According to a recent freedom of information request made by the Mexican news outlet Animal Político, in the past seven years FEADLE has opened 798 investigations into aggressions against journalists, which included 47 murders, but only three cases have resulted in a criminal conviction.
For Esteban Illades, a leading Mexico City journalist, the problem of impunity can partly be traced to a taut relationship between media and authorities and a notoriously dysfunctional criminal justice system in which startlingly few crimes are solved.
“Historically, in Mexico the government has failed to understand the role of the press and the difficulties they face in doing their jobs,” Illades told Fox News. “The criminal justice systems at both the state and federal level are simply inadequate.”
Mexico has seen widespread drug violence since the mid-2000s when the federal government launched a crackdown on organized crime.

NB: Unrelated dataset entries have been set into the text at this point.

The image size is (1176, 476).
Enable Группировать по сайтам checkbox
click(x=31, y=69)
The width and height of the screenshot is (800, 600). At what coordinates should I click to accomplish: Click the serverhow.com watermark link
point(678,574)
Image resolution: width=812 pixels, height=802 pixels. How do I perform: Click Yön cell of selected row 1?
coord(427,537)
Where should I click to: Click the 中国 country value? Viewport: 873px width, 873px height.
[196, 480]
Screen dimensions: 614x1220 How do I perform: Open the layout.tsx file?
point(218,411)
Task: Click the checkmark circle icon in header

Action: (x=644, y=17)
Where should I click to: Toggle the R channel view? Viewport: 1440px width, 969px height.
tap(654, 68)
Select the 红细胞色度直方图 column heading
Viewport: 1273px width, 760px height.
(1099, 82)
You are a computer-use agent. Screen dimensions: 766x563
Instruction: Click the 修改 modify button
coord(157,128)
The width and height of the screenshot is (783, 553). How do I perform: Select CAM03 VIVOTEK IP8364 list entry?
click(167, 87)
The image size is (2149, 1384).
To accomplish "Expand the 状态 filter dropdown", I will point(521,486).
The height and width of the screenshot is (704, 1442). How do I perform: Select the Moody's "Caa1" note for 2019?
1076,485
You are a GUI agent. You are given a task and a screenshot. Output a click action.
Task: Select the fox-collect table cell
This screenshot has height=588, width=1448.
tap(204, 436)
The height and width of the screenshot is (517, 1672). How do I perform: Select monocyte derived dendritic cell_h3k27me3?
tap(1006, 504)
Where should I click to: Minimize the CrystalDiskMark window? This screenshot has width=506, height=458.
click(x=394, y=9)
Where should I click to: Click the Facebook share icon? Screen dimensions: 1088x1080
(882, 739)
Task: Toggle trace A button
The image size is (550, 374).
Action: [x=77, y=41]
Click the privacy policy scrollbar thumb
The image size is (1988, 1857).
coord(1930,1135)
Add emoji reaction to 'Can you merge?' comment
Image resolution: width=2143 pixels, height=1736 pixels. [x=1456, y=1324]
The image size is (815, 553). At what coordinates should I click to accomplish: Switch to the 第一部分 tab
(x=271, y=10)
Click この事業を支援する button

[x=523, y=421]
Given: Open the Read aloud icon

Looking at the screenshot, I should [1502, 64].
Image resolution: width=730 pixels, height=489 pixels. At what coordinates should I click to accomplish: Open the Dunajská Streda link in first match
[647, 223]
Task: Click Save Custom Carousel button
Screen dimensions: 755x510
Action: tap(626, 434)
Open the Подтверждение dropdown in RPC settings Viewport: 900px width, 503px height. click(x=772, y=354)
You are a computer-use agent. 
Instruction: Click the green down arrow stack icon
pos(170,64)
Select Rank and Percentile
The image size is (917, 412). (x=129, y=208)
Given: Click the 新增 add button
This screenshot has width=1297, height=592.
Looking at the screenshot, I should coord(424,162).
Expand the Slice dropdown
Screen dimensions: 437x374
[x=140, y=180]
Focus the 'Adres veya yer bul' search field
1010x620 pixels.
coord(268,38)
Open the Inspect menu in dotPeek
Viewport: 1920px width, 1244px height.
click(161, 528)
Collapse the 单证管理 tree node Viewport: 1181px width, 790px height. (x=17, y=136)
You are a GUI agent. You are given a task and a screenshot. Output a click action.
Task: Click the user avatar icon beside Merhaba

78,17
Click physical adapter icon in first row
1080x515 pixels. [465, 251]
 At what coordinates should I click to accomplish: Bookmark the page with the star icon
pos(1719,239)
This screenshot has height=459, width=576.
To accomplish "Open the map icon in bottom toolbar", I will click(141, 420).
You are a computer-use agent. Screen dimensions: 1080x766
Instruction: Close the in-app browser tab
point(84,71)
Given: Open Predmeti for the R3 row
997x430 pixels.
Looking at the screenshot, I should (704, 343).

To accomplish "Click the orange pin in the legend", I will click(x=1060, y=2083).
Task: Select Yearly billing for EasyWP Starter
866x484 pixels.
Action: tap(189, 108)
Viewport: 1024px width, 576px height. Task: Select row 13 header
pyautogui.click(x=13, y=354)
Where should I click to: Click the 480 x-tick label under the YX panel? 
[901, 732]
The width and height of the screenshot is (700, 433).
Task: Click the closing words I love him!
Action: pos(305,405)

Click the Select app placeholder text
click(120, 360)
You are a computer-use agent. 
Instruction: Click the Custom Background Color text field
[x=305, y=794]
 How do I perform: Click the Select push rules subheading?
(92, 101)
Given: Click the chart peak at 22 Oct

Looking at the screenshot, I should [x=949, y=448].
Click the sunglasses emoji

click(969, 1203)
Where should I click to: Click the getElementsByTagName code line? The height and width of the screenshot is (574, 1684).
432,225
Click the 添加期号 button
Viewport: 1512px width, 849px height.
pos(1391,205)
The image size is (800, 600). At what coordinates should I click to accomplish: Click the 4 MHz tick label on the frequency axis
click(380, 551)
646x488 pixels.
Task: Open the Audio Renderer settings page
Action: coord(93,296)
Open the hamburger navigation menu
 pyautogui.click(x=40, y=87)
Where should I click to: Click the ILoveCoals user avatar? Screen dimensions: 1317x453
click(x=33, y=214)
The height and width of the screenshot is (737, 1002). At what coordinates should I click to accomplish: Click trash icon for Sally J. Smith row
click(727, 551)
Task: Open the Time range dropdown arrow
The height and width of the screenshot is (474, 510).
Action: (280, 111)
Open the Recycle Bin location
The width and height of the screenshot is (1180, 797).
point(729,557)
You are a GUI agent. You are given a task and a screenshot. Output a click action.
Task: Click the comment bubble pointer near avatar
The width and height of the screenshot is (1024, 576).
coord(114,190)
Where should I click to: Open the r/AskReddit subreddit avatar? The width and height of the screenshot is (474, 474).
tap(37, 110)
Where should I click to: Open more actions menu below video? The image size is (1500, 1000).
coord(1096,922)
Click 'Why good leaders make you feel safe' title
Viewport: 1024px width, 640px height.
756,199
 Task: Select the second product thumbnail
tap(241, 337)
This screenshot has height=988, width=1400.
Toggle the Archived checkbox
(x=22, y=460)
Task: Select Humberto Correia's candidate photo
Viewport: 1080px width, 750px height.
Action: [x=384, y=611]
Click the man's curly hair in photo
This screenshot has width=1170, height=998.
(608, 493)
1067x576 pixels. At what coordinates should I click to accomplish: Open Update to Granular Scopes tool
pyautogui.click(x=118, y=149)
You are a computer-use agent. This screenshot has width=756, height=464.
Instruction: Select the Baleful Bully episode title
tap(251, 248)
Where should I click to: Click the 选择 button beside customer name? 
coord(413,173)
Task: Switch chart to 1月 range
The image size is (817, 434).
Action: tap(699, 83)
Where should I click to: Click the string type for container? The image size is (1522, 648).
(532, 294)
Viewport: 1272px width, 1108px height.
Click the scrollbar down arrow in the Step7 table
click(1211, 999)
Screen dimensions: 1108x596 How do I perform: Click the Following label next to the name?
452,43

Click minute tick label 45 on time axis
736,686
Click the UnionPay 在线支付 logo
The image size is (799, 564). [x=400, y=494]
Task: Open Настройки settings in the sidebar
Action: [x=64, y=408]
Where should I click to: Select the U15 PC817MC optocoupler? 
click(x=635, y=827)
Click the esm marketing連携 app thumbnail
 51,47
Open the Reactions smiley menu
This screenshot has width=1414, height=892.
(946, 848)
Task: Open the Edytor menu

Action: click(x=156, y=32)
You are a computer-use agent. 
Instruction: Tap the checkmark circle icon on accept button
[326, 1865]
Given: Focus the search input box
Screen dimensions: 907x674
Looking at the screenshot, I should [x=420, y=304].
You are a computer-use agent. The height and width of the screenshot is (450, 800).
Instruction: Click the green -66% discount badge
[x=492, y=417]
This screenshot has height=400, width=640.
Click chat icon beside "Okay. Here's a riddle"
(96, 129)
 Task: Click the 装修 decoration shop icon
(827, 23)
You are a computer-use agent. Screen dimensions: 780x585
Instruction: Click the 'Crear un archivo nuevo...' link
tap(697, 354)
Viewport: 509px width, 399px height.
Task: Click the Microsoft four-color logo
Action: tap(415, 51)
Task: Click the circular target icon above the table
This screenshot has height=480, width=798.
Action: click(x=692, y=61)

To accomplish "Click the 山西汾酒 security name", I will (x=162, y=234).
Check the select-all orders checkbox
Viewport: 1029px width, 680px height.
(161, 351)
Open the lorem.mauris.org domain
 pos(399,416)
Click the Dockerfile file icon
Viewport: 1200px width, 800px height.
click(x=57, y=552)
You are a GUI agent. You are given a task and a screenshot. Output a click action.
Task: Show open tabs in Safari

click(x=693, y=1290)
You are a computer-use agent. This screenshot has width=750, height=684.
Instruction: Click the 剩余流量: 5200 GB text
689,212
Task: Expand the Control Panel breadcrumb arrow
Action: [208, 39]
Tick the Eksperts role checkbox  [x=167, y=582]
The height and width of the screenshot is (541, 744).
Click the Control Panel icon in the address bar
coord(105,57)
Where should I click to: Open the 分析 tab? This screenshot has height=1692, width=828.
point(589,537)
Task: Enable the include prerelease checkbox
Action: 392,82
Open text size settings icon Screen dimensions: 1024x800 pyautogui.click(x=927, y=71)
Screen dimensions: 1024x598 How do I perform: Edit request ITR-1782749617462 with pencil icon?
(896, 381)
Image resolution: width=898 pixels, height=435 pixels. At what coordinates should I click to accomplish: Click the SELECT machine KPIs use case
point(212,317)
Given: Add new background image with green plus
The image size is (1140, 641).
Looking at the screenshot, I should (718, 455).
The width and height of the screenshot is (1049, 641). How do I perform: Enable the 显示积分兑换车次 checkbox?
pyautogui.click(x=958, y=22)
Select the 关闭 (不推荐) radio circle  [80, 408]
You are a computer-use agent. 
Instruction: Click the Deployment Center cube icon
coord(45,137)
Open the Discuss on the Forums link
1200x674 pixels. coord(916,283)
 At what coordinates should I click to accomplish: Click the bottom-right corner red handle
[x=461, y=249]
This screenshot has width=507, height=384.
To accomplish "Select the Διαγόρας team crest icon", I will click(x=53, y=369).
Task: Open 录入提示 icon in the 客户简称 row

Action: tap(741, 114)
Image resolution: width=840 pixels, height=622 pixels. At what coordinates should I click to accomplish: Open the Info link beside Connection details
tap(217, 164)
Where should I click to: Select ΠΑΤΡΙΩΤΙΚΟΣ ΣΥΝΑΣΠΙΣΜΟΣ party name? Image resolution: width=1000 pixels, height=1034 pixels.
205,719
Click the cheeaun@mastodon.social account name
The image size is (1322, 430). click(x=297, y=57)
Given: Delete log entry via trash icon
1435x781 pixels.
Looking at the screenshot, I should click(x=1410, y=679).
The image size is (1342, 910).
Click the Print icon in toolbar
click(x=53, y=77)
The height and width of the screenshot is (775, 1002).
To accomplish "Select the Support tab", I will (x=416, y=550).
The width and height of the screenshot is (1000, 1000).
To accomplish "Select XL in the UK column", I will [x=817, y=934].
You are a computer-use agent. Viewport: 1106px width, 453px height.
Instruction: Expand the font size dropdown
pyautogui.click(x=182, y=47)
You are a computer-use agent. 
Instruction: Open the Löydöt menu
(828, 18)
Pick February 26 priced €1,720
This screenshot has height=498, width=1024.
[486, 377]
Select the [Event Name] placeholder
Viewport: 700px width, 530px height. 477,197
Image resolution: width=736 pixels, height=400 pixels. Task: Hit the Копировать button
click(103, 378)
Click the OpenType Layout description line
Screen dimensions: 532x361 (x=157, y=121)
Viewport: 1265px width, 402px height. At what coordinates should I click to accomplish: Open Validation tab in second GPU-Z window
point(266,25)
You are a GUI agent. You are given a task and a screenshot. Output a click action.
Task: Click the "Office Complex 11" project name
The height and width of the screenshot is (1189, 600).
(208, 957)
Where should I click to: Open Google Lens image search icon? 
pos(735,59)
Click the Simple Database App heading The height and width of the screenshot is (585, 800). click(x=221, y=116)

Ironically, the attacks against journalists in recent years have come as the country transitioned into a competitive democracy after 71 years of one-party rule and the media – once largely state-controlled – gained unprecedented freedom.
Yet according to Illades, solidarity among Mexican media outlets and journalists is weak.
“The guild of journalists in Mexico is very fragmented, there are diverse groups with diverse loyalties,” he said. “Almost no one supports another journalist who is threatened. On the contrary, I’ve seen journalists celebrate threats against others because of the kind of work they do.”